Using the data that follows, output only the lines from the line with "630x473 pixels." up to and including the line with "the Where Documents", exactly, leaving pictures aside.

Record set |
Content starts

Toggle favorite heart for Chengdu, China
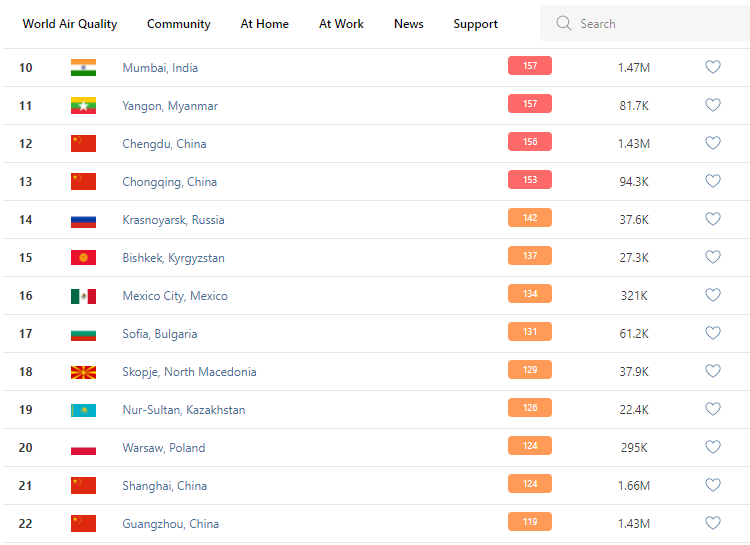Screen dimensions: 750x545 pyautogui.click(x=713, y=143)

Content ends
Content starts

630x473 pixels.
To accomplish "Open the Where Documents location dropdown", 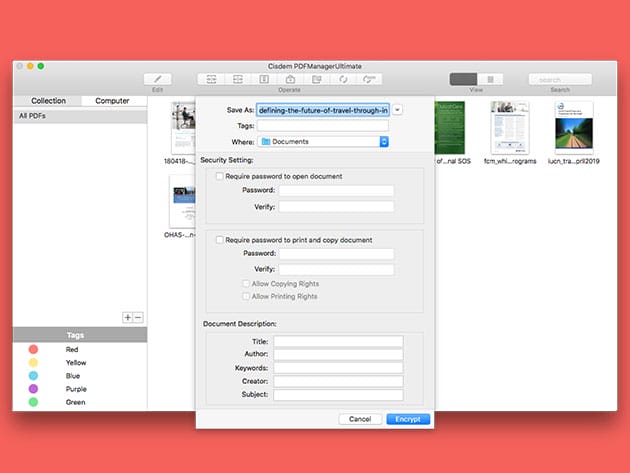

Content ends
Content starts

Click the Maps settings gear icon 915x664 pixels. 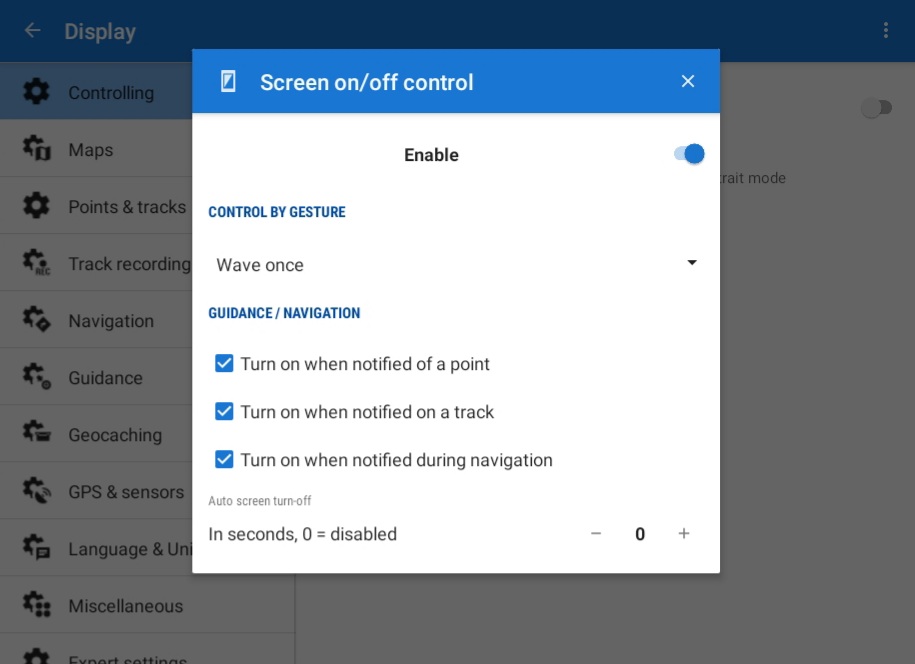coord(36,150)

Content ends

Result for this exercise |
630x473 pixels.
To accomplish "Open the Where Documents location dropdown", 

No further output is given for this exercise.